3. Finally, the problem of the (very limited) means that the OAS has for private international law is not necessarily related to the foregoing. A balance has to be struck between the support forthcoming from public and private institutions interested in having CIDIP[2]/ develop certain topics, and the need to avoid “privatizing” the process entirely. The independence so essential to the Conference must be safeguarded at all costs. Moreover, the more convinced the authorities of the member states are of the importance of the issues to be regulated, the more likely it is that the needed budgetary appropriations will increase in size. In any event, the expense need not be that great. Apart from the Conference itself, there would have to be meetings of experts (the material for which would have to be very well prepared in advance); then there would be specific expenses associated with the participation of experts, preparation of some reports, collaboration with the subregional meetings, but little else. Any meeting-related expenses (whether meetings of experts or subregional meetings) have never been shouldered–nor will they ever be–entirely by the OAS; instead those costs are shared with the member states and with public or private institutions (something that could be encouraged more). The most important expense underwritten by the OAS, for the sake of expertise and qualifications, is the participation of specialists, both in the form of reports and in the form of actual presence at the meetings.

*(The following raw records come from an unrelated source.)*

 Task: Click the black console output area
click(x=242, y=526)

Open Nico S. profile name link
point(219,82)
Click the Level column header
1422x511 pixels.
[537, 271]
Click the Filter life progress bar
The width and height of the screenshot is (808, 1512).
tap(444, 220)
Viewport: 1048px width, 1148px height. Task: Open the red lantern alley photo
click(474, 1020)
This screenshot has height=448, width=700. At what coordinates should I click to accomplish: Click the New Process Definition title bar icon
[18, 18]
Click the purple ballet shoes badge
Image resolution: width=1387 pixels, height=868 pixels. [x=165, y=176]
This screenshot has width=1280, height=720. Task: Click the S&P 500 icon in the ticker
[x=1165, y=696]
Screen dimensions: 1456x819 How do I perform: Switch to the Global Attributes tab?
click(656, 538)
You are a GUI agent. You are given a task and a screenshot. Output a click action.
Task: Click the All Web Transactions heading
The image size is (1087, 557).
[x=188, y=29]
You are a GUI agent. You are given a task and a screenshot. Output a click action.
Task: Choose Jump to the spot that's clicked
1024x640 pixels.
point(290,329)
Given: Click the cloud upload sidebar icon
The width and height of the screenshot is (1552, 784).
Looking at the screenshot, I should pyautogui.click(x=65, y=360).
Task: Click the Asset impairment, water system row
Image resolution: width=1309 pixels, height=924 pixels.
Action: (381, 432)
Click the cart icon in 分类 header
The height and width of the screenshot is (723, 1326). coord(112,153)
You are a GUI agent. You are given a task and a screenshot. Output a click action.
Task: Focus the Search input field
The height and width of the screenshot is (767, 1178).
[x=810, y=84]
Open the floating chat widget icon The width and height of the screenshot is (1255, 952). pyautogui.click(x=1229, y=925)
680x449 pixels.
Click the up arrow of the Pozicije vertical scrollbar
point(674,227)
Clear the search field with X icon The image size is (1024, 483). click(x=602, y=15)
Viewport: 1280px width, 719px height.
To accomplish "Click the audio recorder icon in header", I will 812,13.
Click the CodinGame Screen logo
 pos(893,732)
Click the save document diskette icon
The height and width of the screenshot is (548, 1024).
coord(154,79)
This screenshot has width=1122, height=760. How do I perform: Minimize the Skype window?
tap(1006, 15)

Here, the point is to know how to “sell the CIDIP product”. In all the member states, even those with more academic difficulties, events are held every year in academics, sports, the arts, politics, and so on, that are infinitely more costly than any meeting such as the one proposed here would be.


* These ideas have been further developed in my contribution to the recently published Liber Amicorum Jürgen Samtleben.

[1]. It was actually planned that the topic of the future of CIDIP would be discussed at CIDIP-VI on the basis of the conclusions that the CJI was to reach during its session in August 2001. To that end, at its meeting in March 2001 in Ottawa, the CJI appointed two of its members (João Grandino Rodas, of Brazil, Chair of the CJI, and Carlos Manuel Vázquez of the United States) to present a report on the matter. Accordingly, on May 22, 2001, the CJI, with the help of the Secretariat for Legal Affairs (SLA), circulated a Questionnaire on the Future of CIDIP among a select group of academics, jurists, and experts in the field of law in the Americas and other countries, which was to be completed by June 30. Although I am not aware of those conclusions, I consider that the debate should be more comprehensive and peaceful, given the importance of what is at stake. In particular, it seems very difficult, if not impossible, for delegates and observers participating in CIDIP-VI to be able, in just five days, to devote themselves to the three topics selected for the meeting and also to have time to adopt a substantive decision on the said future.

[2]. Thus, on the invitation to the Third Preparatory Meeting of Government Experts for CIDIP-VI (Miami, November 26 to 30, 2000), organized by the OAS and the National Law Center for Inter-American Free Trade (NLCIFT), the following sponsors were thanked: Astigarraga Davis Mullins & Grossman, Federal Express Corporation, Ford Motor Credit Company, Greenberg, Traurig, the Inter-American Development Bank, Lucent Technologies, MasterCard International Incorporated, Microsoft Corporation, NIC Conquest, Oracle Corporation, the Summit of the Americas Center at Florida International University (Miami), and 3Com Corporation. It is hardly a surprise that those most interested in the approval of certain regulations should effectively collaborate to that end, provided, of course, that no commitments are being made. It is one thing that public interests (or the general interest) and certain private interests should overlap, but it is another thing altogether that the private interest should impose its will in exchange for financing.